*Testo originale*
------------------------------
Pescara. Il senatore Pd Luciano D’Alfonso ha presentato un’interrogazione ai ministri Speranza, Lamorgese e Provenzano sulle ordinanze che il sindaco di Pescara e il Governatore regionale hanno emanato (revocando le precedenti limitazioni) sulle misure di contenimento del Coronavirus lo scorso Primo Maggio, quando sulla riviera si sono ritrovati tanti cittadini per passeggiare.
D’Alfonso parla di “caos” e di “balletto di ordinanze”, ritenendole strumentali per andare contro il Governo Conte e frutto di confusione tra la cittadinanza, che ha così anticipato l’uscita dal lockdown prevista a livello nazionale solo il 4 maggio.
L’ex presidente della Regione Abruzzo, ritenendo l’azione pericolosa per la salute dei cittadini, ha quindi chiesto ai ministri di approfondire il caso nei confronti di Masci e Marsilio.
L’interrogazione ha sollevato l’inevitabile polverone e le repliche del centrodestra e del diretto interessato, Carlo Masci:
Fa sempre piacere vedere un pescarese che torna in azione vispo e arzillo dopo la quarantena. Soprattutto se è il senatore Luciano D’Alfonso, che ha ritrovato la verve dei tempi andati e persino quel linguaggio contorto e barocco col quale infioretta le sue elucubrazioni, l’ultima delle quali è quella di ergersi a cavaliere senza macchia e senza paura rivolgendosi con un’interrogazione a ben tre ministri per censurare il sindaco di Pescara. Potrei fargli un lungo resoconto burocratico sul mio operato – con la certezza di fargli cosa gradita perché nello stile criptico ci sguazza con naturalezza – ma mi limito a osservare e a far osservare ai pescaresi che da marzo a oggi non ho mai avuto il piacere di vederlo in nessuna occasione e in nessun luogo, né di sentirlo su alcuna problematica legata alla pandemia da Covid-19. Semplicemente non pervenuto quando io chiudevo i mercati, i parchi, i cimiteri, i centri sociali, e quando imponevo le mascherine, sempre primi in Italia e a tutela dei miei concittadini, lui compreso.
------------------------------
*Verifica la comprensione*
**a)** Puoi citare dall'articolo sull'interrogazione di D'Alfonso il passo che comincia con "Pescara. Il senatore" e termina con "cittadini per passeggiare."?
**b)** Come proseguiresti l'articolo sull'interrogazione di D'Alfonso dopo l'ultima frase riportata?
Il materiale riportato di seguito proviene da un'altra fonte.

*Elenco dei dati*
------------------------------
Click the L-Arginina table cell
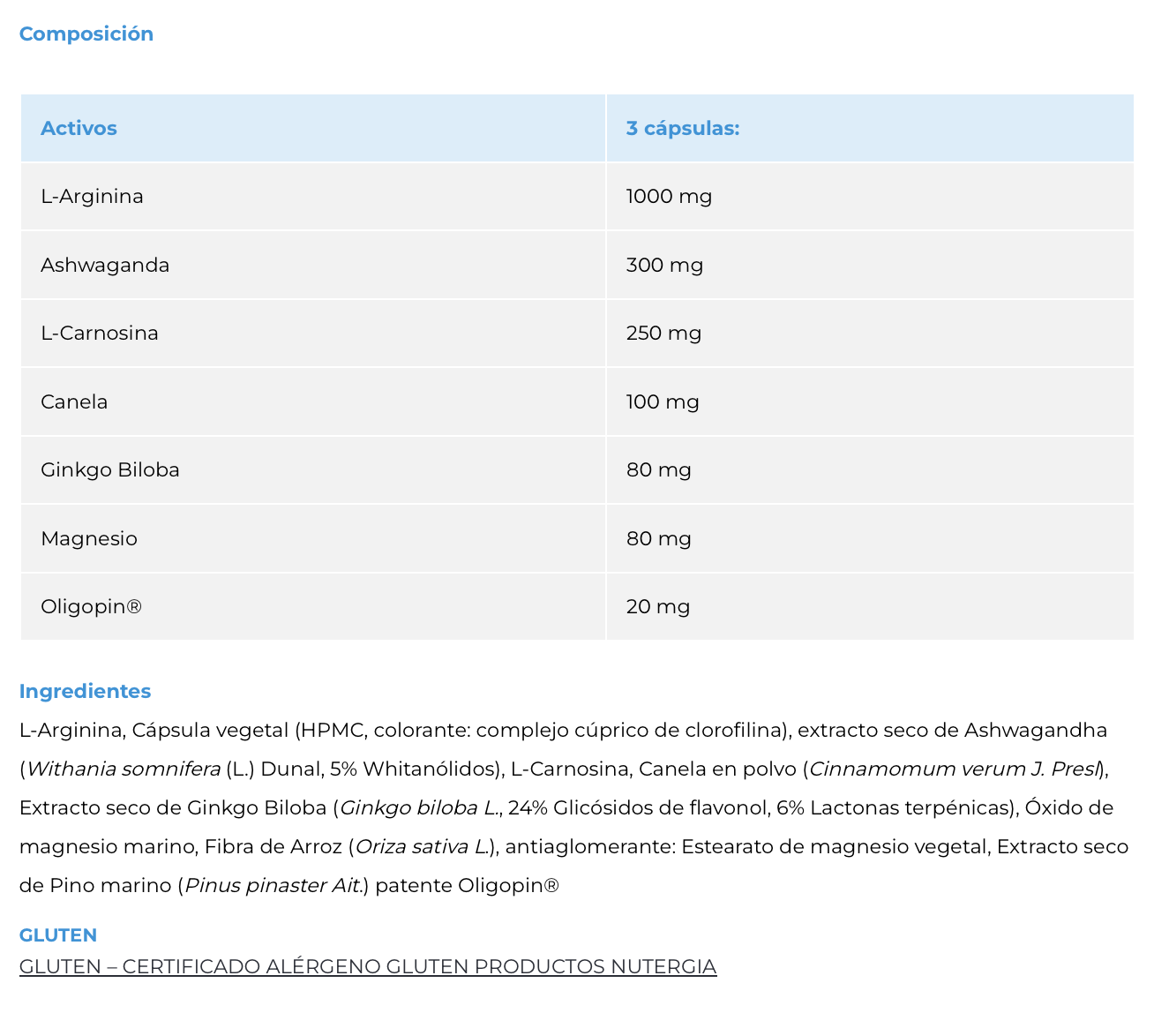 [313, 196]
------------------------------
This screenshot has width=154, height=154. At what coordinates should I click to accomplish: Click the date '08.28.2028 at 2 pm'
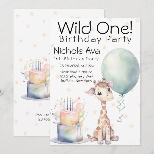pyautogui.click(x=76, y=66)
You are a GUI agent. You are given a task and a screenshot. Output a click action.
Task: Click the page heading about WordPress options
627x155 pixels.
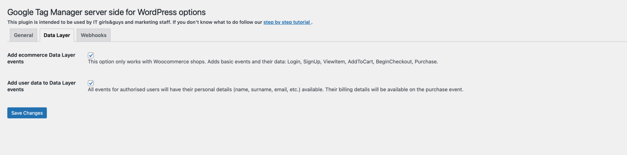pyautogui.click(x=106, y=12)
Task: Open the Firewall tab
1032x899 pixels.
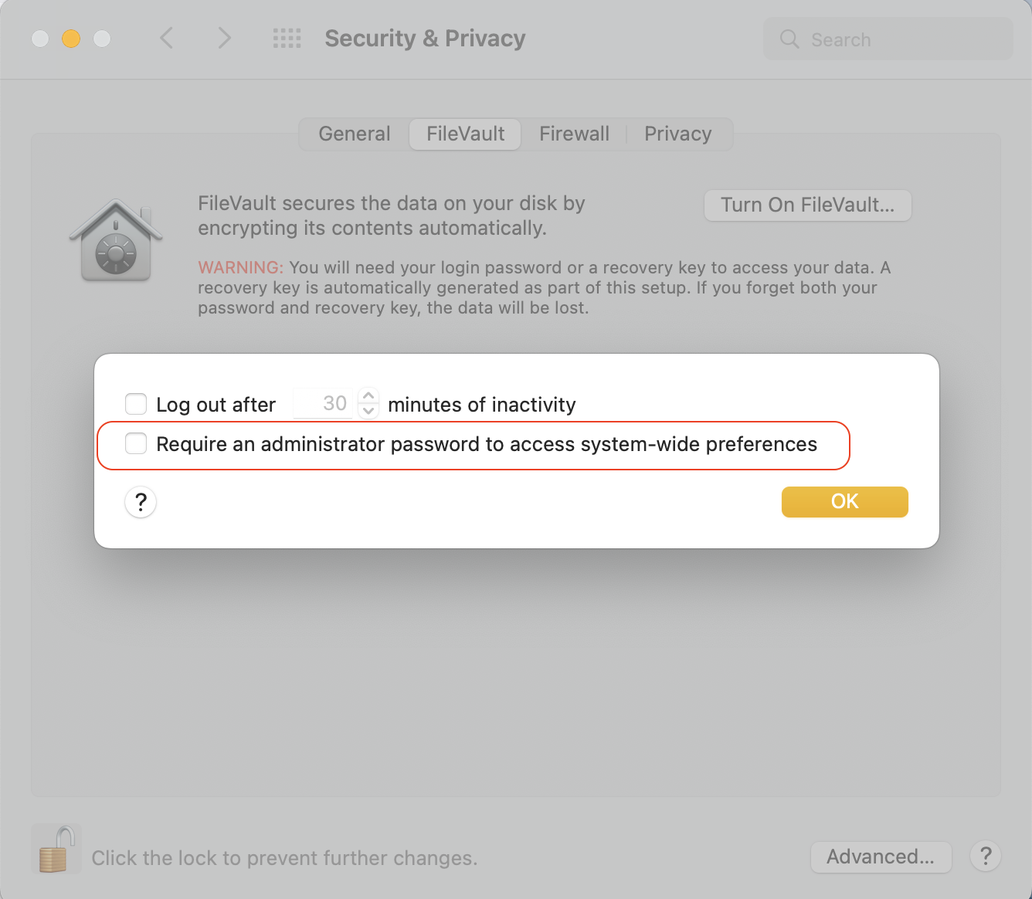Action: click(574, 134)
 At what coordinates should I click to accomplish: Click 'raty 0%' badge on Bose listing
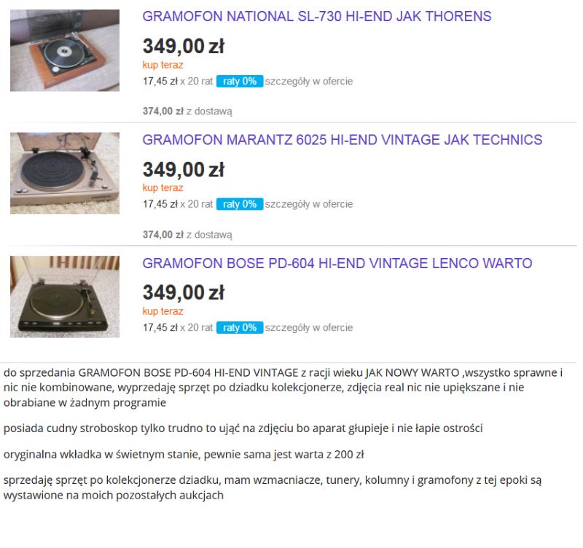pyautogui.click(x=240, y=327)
------------------------------
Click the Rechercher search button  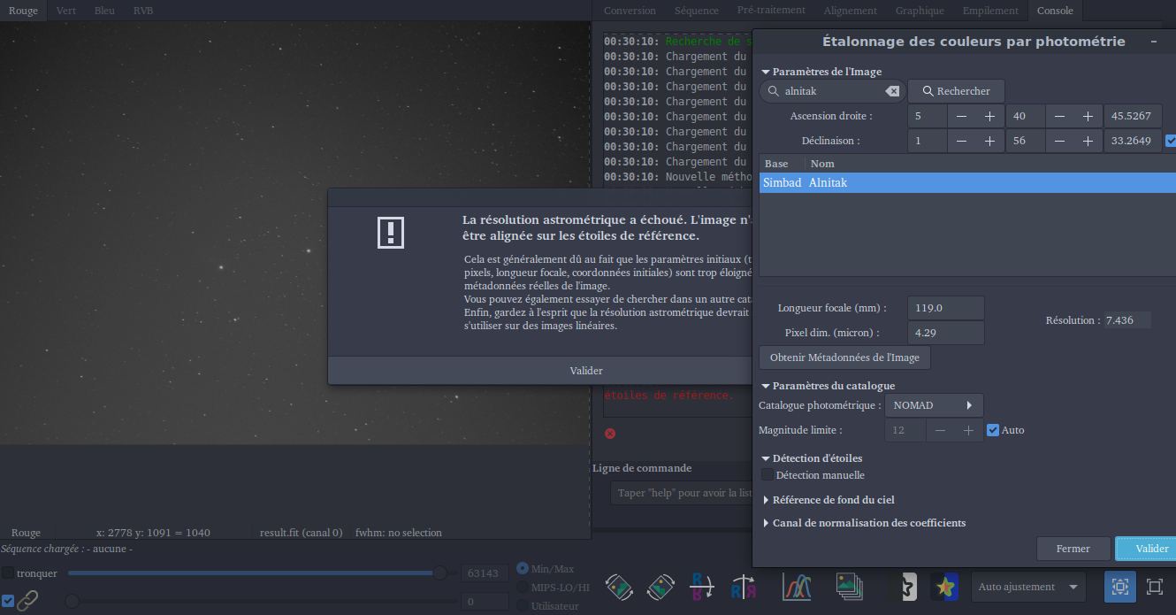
------------------------------
*Elenco delle risposte*
**a)**
Pescara. Il senatore Pd Luciano D’Alfonso ha presentato un’interrogazione ai ministri Speranza, Lamorgese e Provenzano sulle ordinanze che il sindaco di Pescara e il Governatore regionale hanno emanato (revocando le precedenti limitazioni) sulle misure di contenimento del Coronavirus lo scorso Primo Maggio, quando sulla riviera si sono ritrovati tanti cittadini per passeggiare.

**b)**
Il senatore-censore, in isolamento sociale e di idee, non si è occupato della sua comunità in tempi di massima emergenza, ma si preoccupa oggi di far vedere che esiste riemergendo dalla quarantena sanitaria e politica con la trovata dell’interrogazione. Quando c’era da tutelare i pescaresi io mi sono assunto gli oneri delle scelte mentre egli oggi cerca i facili onori di una demagogia da tre palle un soldo; quando come sindaco ho assunto la responsabilità di proteggere la mia, anzi la nostra città, non mi sembra di ricordare che D’Alfonso abbia fatto ascoltare la sua voce che adesso fa baritonalmente squillare dallo scanno senatoriale, credendo siano tutti “do di petto” per strappare e ricevere un facile applauso. Da quello stesso scanno romano da cui, magari, avrebbe dovuto interessarsi più da vicino delle questioni di casa sua, senza problemi di distanziamento sociale visto che è assolutamente contiguo al Governo, col quale è in sintonia a corrente alternata nonostante ne sia attivo sodale. Come in questo caso, visto che rimprovera al sindaco di Pescara addirittura l’ordinanza di riallineamento a quanto previsto dal decreto Conte, mentre i suoi compagni di partito in precedenza mi accusavano esattamente del contrario, ovvero di aver adottato provvedimenti più rigidi rispetto alle prescrizioni contenute nei DPCM.